Friday, September 4, 2015

THE BRITISH INVASION: Keeping Up Appearances


Greetings and hello to those under the yoke of THE BRITISH INVASION... Yes I have managed a bit of mileage out of this title. Would have been kilometers but we were never properly taught the metric system. Our series of the day involves a pretentious social climber with eccentric behavior and a snobbish standing with lower class. A woman that refuses to alter her own phone number and therefore receives countless phone calls for a Chinese take-out and delivery. This is Keeping Up Appearances.

Well? Was the pool boy dead when you found him??!!

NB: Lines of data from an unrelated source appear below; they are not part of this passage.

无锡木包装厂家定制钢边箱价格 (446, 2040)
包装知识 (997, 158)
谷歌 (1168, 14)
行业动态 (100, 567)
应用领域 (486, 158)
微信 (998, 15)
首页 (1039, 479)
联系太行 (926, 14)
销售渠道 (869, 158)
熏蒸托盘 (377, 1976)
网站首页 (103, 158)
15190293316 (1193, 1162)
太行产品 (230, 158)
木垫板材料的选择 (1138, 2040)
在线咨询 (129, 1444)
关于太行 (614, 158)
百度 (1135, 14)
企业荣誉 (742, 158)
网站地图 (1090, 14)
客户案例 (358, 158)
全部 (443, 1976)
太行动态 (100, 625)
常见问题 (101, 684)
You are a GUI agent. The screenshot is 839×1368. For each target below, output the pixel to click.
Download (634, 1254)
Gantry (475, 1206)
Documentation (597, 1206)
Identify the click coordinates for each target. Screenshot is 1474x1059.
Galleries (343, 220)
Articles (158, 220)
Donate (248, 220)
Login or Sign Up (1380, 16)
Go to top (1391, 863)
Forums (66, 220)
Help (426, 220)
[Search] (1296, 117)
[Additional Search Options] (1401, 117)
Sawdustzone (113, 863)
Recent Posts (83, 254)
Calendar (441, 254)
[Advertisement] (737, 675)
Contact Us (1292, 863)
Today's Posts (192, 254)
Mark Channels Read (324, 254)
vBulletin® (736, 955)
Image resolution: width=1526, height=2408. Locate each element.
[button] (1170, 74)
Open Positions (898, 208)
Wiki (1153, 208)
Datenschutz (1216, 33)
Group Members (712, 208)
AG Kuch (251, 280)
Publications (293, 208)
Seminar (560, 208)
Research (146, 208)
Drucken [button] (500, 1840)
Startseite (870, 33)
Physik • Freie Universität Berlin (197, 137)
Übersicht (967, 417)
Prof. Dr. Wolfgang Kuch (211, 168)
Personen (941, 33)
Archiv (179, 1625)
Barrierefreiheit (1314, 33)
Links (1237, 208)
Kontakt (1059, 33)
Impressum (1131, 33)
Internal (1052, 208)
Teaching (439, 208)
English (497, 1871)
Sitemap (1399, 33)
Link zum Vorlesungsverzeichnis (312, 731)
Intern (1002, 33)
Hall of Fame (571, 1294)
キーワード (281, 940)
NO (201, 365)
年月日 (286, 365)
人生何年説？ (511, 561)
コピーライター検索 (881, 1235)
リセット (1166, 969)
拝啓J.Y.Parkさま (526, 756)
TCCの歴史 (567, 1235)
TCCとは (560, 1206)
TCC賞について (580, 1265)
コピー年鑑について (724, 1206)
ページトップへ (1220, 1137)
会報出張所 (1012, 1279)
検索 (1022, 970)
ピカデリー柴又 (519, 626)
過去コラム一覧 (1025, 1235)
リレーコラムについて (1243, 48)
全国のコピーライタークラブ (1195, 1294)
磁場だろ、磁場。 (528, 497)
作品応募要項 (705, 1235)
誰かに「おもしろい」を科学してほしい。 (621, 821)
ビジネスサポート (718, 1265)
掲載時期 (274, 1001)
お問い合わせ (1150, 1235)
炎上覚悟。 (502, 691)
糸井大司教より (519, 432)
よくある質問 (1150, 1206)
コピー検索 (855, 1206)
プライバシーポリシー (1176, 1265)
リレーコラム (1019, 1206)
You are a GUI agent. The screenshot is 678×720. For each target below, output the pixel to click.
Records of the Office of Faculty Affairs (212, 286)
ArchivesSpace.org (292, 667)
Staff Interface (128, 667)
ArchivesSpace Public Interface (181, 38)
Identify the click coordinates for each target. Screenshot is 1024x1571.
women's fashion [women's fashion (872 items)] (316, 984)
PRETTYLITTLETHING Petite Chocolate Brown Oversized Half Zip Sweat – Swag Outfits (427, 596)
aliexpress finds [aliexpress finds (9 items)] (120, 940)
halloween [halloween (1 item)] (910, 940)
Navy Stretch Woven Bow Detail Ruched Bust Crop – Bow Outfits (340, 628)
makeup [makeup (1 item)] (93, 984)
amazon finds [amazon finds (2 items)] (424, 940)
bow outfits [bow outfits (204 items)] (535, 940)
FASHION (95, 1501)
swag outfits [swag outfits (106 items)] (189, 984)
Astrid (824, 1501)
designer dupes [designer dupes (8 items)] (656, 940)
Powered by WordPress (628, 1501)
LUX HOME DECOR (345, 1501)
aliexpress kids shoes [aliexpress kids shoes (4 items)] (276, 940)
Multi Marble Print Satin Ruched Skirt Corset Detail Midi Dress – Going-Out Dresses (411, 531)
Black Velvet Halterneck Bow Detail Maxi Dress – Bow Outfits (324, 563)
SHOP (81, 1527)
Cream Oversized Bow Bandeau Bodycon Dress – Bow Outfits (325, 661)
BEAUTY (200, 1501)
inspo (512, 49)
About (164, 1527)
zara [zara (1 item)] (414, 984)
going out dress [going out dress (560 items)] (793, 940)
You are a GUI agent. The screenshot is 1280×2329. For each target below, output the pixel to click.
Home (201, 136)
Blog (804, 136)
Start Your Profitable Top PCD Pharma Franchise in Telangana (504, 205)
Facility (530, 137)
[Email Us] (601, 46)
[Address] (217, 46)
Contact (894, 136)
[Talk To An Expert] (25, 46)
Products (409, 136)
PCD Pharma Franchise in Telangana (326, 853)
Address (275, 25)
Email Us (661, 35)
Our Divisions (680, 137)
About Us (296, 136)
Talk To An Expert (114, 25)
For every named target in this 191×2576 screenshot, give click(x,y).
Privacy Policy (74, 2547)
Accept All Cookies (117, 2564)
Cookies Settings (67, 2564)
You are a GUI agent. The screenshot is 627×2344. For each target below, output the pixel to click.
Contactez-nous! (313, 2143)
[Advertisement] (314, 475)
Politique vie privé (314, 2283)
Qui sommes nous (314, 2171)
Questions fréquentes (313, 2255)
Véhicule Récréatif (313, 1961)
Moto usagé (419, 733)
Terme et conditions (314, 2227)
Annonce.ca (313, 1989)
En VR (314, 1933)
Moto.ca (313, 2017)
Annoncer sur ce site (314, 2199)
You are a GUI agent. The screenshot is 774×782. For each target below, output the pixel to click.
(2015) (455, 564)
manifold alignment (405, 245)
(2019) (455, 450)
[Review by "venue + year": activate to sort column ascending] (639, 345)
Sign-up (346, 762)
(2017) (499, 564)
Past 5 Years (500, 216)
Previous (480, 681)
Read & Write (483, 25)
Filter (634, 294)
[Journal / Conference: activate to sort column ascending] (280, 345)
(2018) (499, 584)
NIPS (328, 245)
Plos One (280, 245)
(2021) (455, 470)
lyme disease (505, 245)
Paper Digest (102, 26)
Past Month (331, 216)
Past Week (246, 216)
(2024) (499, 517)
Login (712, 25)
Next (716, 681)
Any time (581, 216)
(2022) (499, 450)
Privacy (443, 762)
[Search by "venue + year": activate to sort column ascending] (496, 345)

Hyacinth Bucket (Patrica Routledge of To Sir, with Love, Sense and Sensibility, His and Hers, Girl Stroke Boy, David Copperfield, Hetty Wainthropp Investigates and In Search of the Brontes) who insists her surname be pronounced Bouquet is constantly attempting to gain good standing amongst the upper class and she is loathe to admit her lower class family. Often faking a Received Pronunciation accent as all her neighbors speak with such, when flustered or agitated she slips back to her Northern accent. Her husband Richard (Clive Swift of Excalibur, Doctor Who, The Pickwick Papers, The Famous Five, Peak Practice and The Old Guys) is both mentally and physically taxed by all the demands, ideas and suggestions on how they should appear to the neighbors but does such as he no doubt loves her in spite of the woman's absurd behavior.

Portrait of the extremely nervous...













 With a grain of salt her brother-in-law Onslow (Geoffrey Hughes of Yellow Submarine, Coronation Street, Keeping Up Appearances, Heartbeat and Skins) I believe lives off the dul quo because I have never seen him working at a job in all the episodes along with Hycinth's sisters Daisy (Two for the Road, The December Rose, Farrington of the F.O., Doctor Who, The Famous Five, Heartbeat and David Copperfield TV Movie) and Rose (Mary Millar of The Stanley Baxter Show, The Dick Emery Show, Rookery Nook and Keeping Up Appearances) got suckered into watching over their quite senile father (George Webb of The Wednesday Play, Mongul, Mr. Bean and Keeping Up Appearances) who has flashbacks of World War II and a pension to roaming about starkers or making advances to women abroad.

The only relatives that Hycinth would be more than happy to acknowledge is her sister Violet (Anna Dawson of Bloodbath at the House of Death, The New Statesman, Bad Boyes and The Benny Hill Show) who is referenced to her friends as, "The one with a Mercedes, swimming pool, sauna and room for a pony." and her never seen son Sheridan who seems to fancy needlepoint, lives with another lad name of Tarquin as they make curtains, decorate their flat and seem to get on famously. Oh nineties, how subtle you were about potentially gay young men in your humor.

With her constant bragging of expensive wallpaper, parkay floors, Royal Doulton china with the hand-painted periwinkles she feels this will clearly show without a doubt her taste and poise.



As an American I take a different view of this odious woman and would have dispensed with her in the means of an ax, six plastic waste-bags and a few trips in the Burroughs to drop her remains off but you know us bloodthirsty, gun lobbying, poorly educated loonies. My girlfriend feels she simply needs to be avoided or have a stern talking to. Clearly a more patient and decent human being than I.

As a sit-com this has all sorts of disasters to mock and have fun with. The characters are fun, varied in classes and that always opens for jabbing at one another. Highly pleasurable and welcome to introduction to BBC.

Oh dear, the tunnel of chili didn't sit well.